The Orange CERT Coordination Center is the operational structure responsible for managing security incidents that might affect all information and network technologies of the Orange Group, including its business units and subsidiaries.
Orange CERT adheres to responsible management principles for vulnerabilities brought to its attention (Responsible Disclosure principles), commits to respond to any incident-related information brought to its attention and to provide feedback within a reasonable timeframe.

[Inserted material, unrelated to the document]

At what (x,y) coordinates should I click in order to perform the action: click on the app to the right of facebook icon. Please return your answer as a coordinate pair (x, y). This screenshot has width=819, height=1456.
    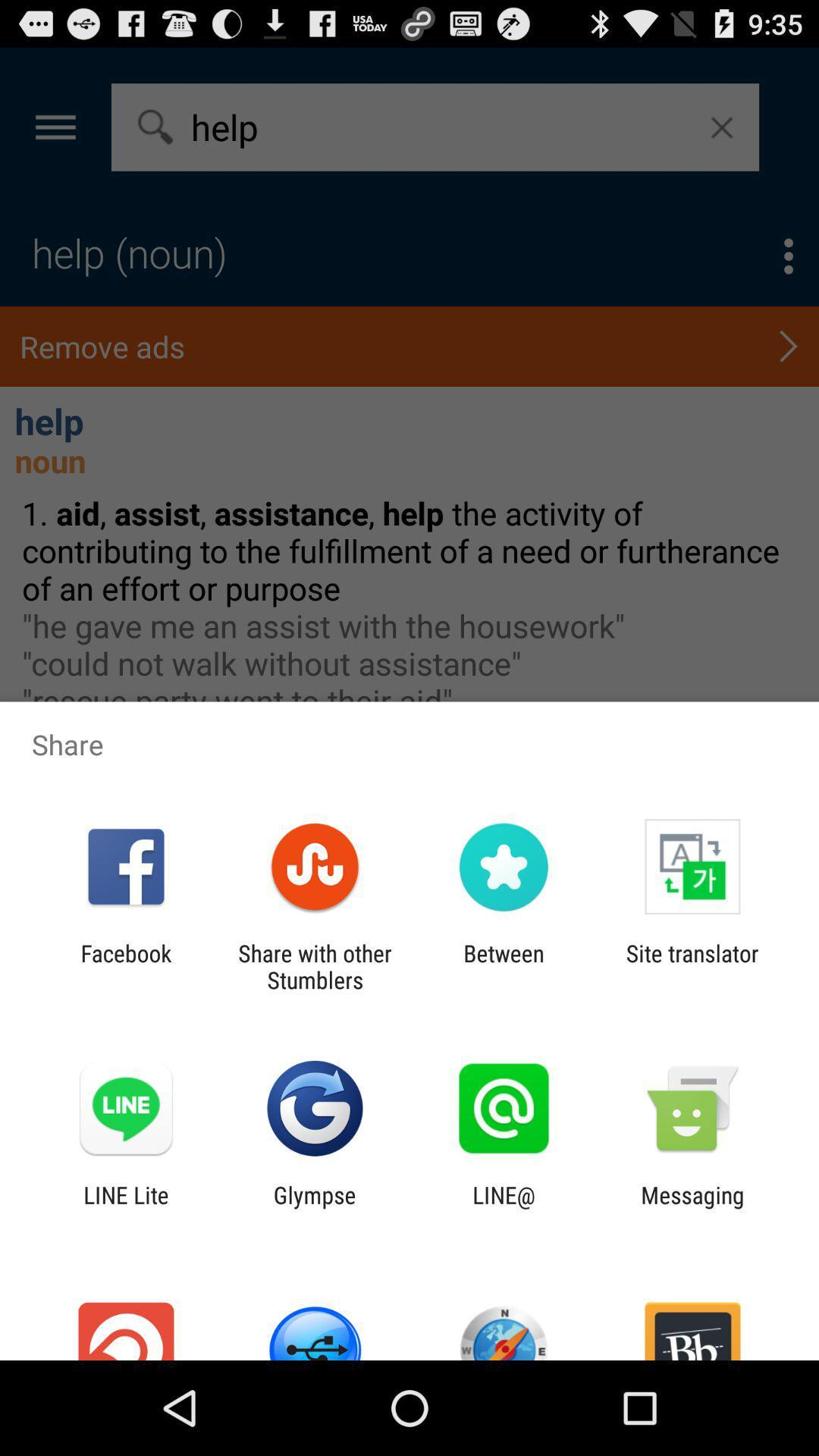
    Looking at the image, I should click on (314, 966).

Orange CERT performs regular security scans on prefixes routed behind Autonomous System Numbers (ASN) allocated to Orange networks. Please send us an email if any question.
Contact us
Security incidents could be reported by e-mail to cert.cc@orange.com or direct message on X/Twitter to @orangecertcc.
For encrypted electronic communications, we recommend using our PGP key 0x845B9C1D38382441 with the fingerprint D8B9 3539 D863 425A DF4A FD73 845B 9C1D 3838 2441, available here.
Spam or other email abuse reports, related to orange.com domain, could be sent by e-mail to abuse@orange.com.
For any other contact you can write to us at the following address:
- DSCS/DSEC/CERT
Orange Gardens
44 avenue de la République
CS 50010
92326 Chatillon Cedex
France
Customers who would like to report phishing attempts or unsolicited messages (spam) should contact their customer service center or refer to instructions on their customer portal.
Current RFC 2350 document for Orange CERT-CC is Version 1.2 dated from July 1st 2024 (PGP signature).
Authorized to use CERT trademark, Orange CERT is member of the FIRST (Forum for Incident Response and Security Teams), listed member at the Trusted Introducer and member of InterCERT France.